Concord

Based on Kademlia (Maymounkov and Mazieres 2002) and its extension S/Kademlia (Baumgart and Mies 2007). Each node is identified by a nodeId which is computed using a crypto puzzle. The puzzle generates also a key pair that is used to sign and verify integrity of messages.

Kademlia builds a structured overlay network, so nodes connections are not built at random, but following the protocol's rules. Data (in a file-sharing application for example) and routing information are held in a distributed hash table (DHT). The word distributed means that global information are not held anywhere and any peer maintains a small portion of it; more specifically only the portion it is responsible for, again following the protocol's rules.

Kademlia uses four RPCs for node / value lookup, routing table maintenance and storing values in the DHT:

At the moment Concord implements only ping and find_node RPCs. This is because the other ones seem related to a file-sharing application. The future development of the voting protocol will tell us if and in what extent Concord will need to implement store and find_value procedures.

Nodes are stored in a DHT. The local DHT is organized in k-buckets. For each bit in the nodeId, a node maintains a k-bucket, that is a FIFO list of nodes sorted with a last-seen policy (least recently seen node at the head). Let be \(n\) the number of bits in the nodeId. Each node maintains \(n\) k-buckets and each of them contains nodes at distance between \(2^i\) and \(2^{i+1}\) \(\forall i \in \{0,...,n-1\}\).

In the above Figure, we show Kademlia's DHT for nodeId 1100 in a network where the ID space is in 4 bits. Each color corresponds to a different k-bucket's range. In each k-bucket node IDs can be present or not (in the Figure, all nodes are shown as present) and each node maintains locally a list of \(k\) nodes for each bucket. Note also that each k-bucket is responsible for progressively twice the number of node IDs when moving away from the local node's ID, that is \(n_i = 2 n_{i-1} \forall i \in \{1,...,n-1\}\) and \(n_0 = 1\) where \(n_i\) is the number of possible node IDs in bucket \(i\). By moving away from the current node ID, each k-bucket covers twice the number of node IDs.

Broadcasting

This term is used to mean a one to all communication originating at a single node. Broadcasting is for example used in BitTorrent to announce to other peers when a node starts downloading a file, in Concord it is used to announce a new poll. The problem of efficient broadcasting (that is, with a minimum number of messages) has been tackled in (El-Ansary et al. 2003). The paper focuses on Chord's DHT and overlay structure, but gives great hindsights on the subject. (Zoltdn Czirkos and Hosszu 2010) and (Zoltán Czirkos and Hosszú 2013) expand on the same idea, with a focus instead on Kademlia. The broadcasting algorithm exploits the network structure so to optimize the number of messages exchanged. The basic idea is an application of the divide-et-impera strategy: each node at each round is responsible for a smaller subtree than nodes at the previous round.

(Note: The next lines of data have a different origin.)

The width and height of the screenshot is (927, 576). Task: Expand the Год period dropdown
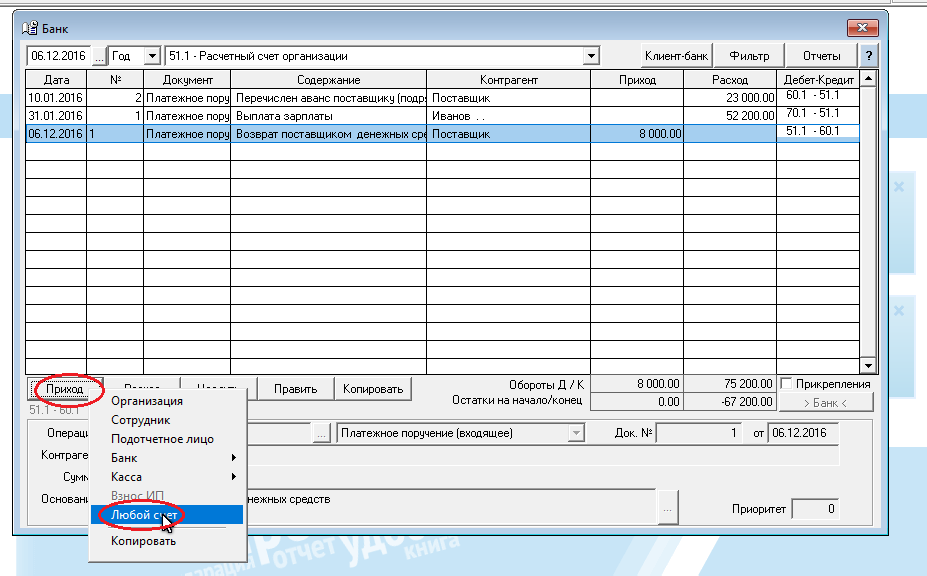coord(151,56)
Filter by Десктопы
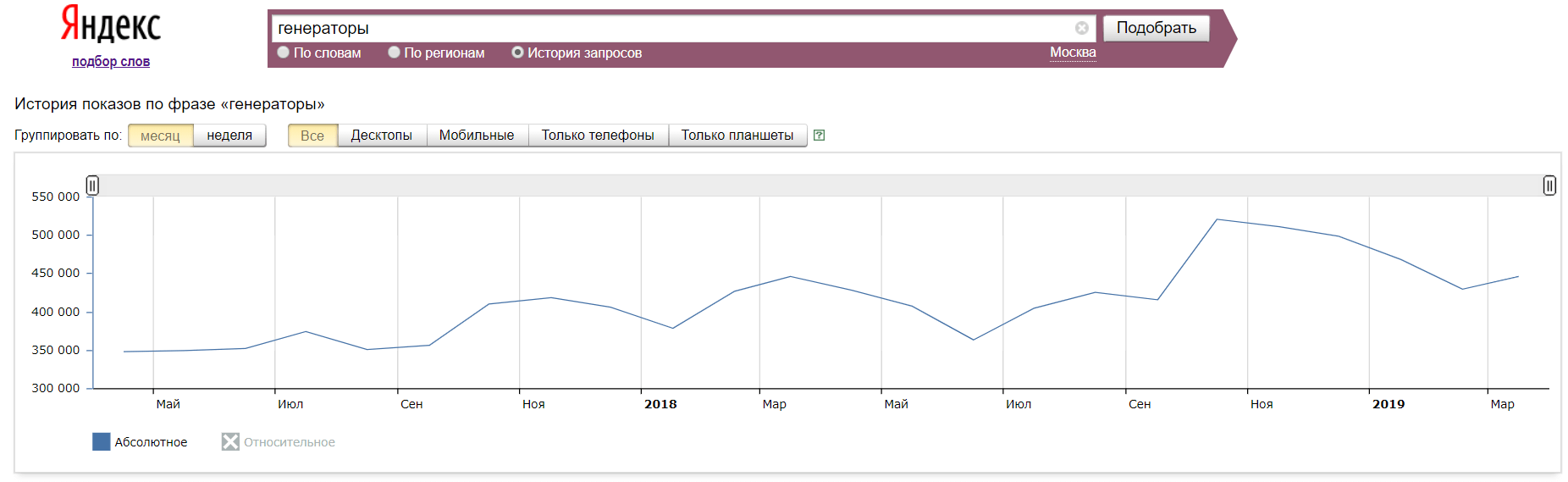 pos(381,136)
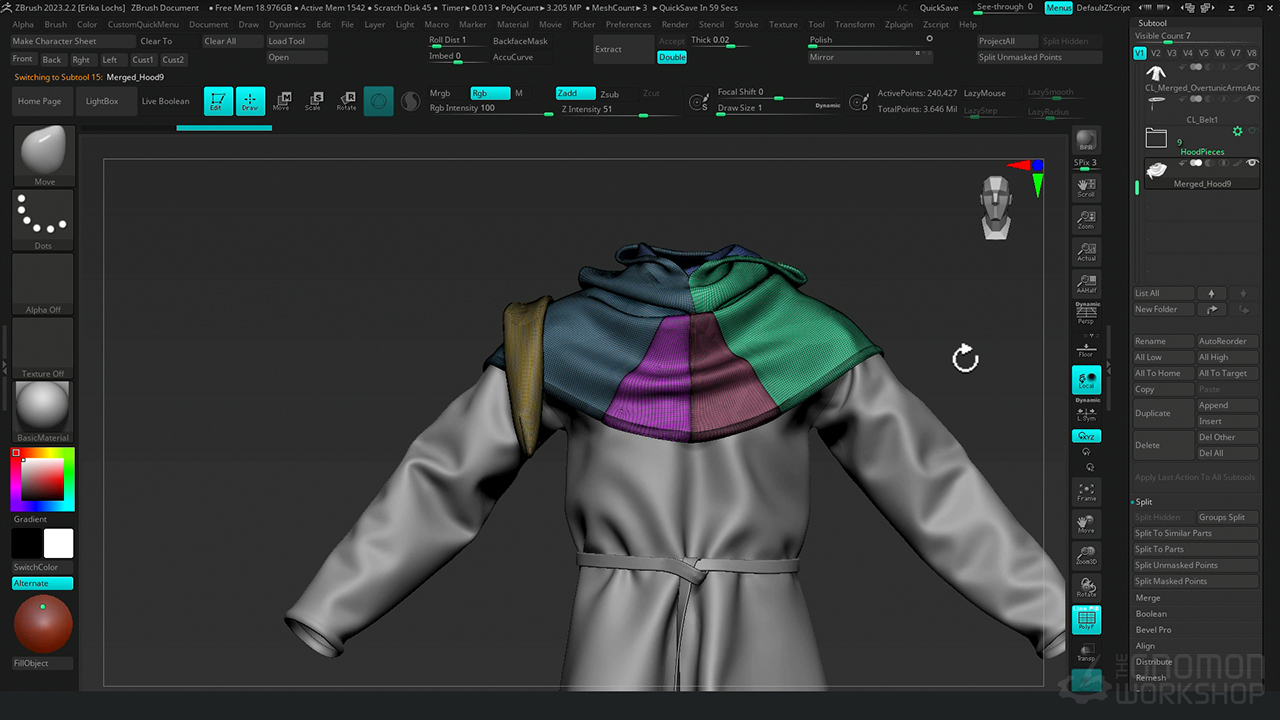
Task: Click the Floor grid icon
Action: [1086, 349]
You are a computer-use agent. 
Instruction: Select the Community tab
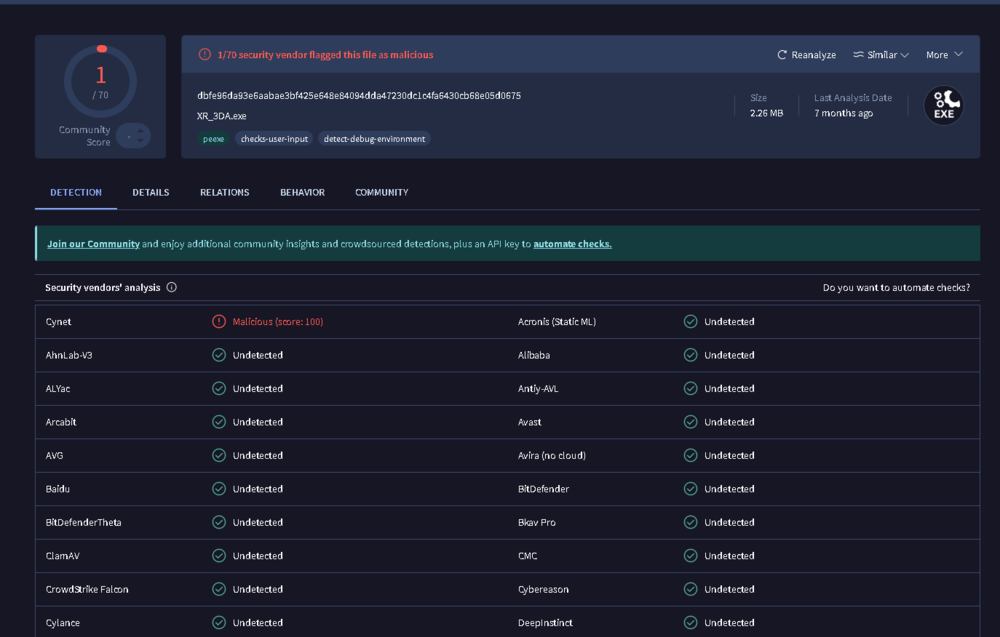[381, 192]
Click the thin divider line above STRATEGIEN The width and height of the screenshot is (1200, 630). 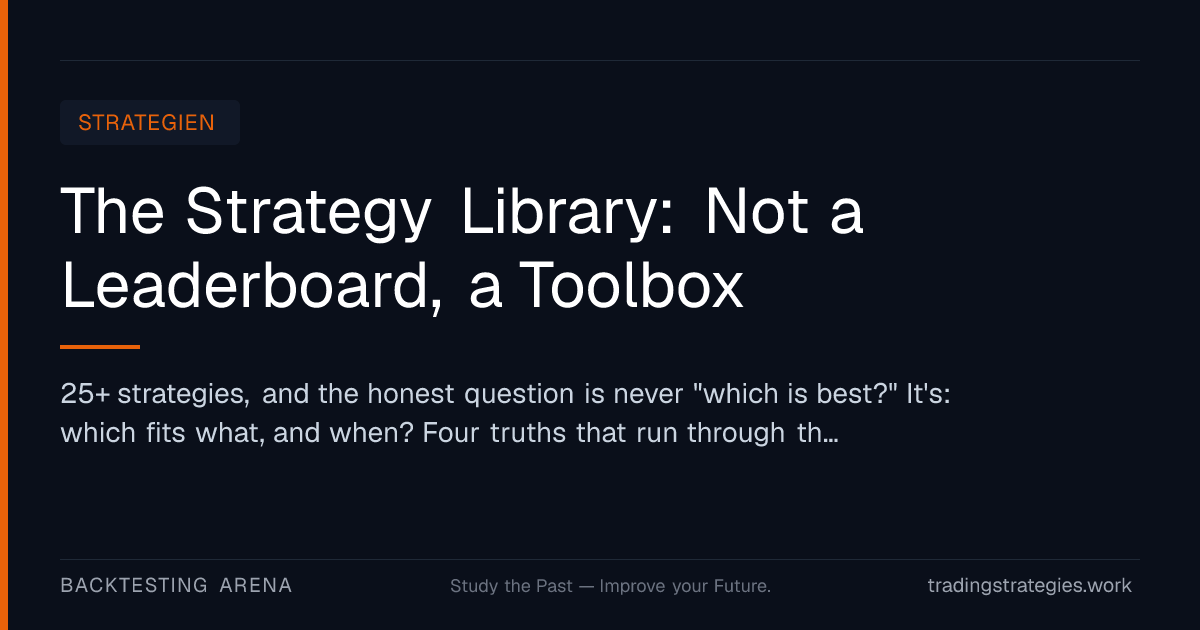[x=600, y=60]
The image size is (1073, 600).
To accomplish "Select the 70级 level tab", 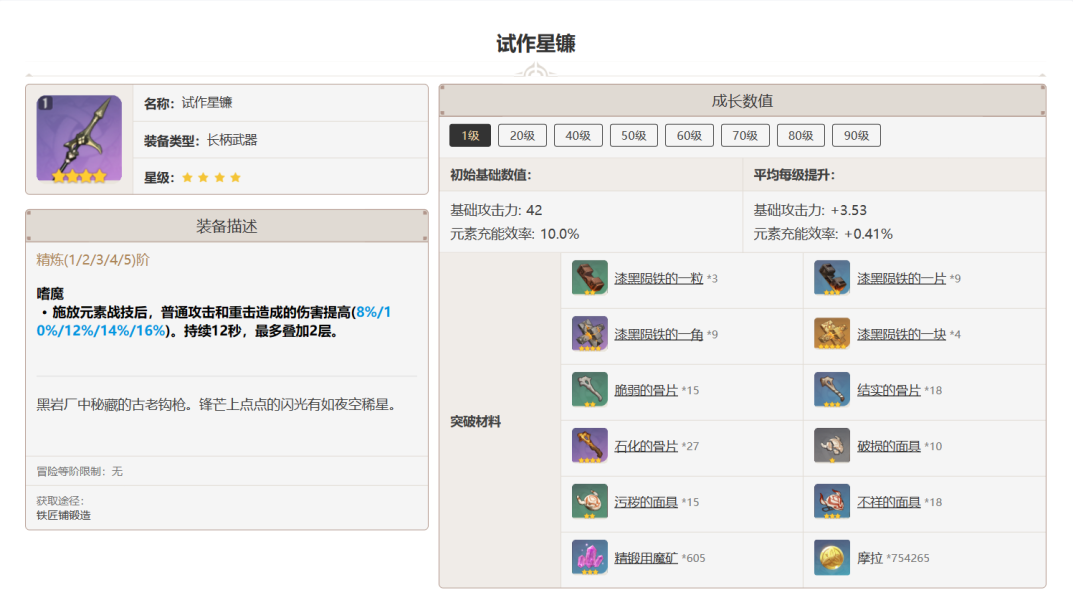I will click(x=745, y=136).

The Figure above shows an example execution of the broadcast algorithm with node 1100 as the initiator. It starts the procedure by sending the message to a randomly selected node for each k-bucket. Each of the contacted node is then responsible for the subtree referenced by the k-bucket it belongs to. Each message contains also the height of the tree the receiving node is responsible for. Recursively then each of those nodes forwards the message to a randomly selected node in each of its k-buckets among those that reference nodes at the height it is responsible for (contained in the message originally received). When forwarding the message, each node increases the height field in the message, in order to limit the responsibility of the receiving node, based on its distance from the sender.

(0..height-1).each do |i|
  if (buckets[i].size != 0) then
    node = random node from buckets[i]
    send(node, message, i)
  end
end

The algorithm above implements the broadcast. An initiator node sets the height to \(n - 1\), the number of k-buckets, and the message text at will. Then starts sending the message to a randomly picked node from each k-bucket \(i\). The buckets are sorted in a way that buckets[0] can contain maximum one node and is the closest possible from itself (their node IDs differs by only one least significant bit), that is k-bucket indexed with \(i\) contains nodes at a distance between \(2^i\) and \(2^{i+1}\). When sending a message to a node in the \(i\)-th bucket, the sender sets the height in the message to \(i\), so to limit the broadcasting scope of the receiver. The height in this sense, represent the tree height-level already covered by other nodes.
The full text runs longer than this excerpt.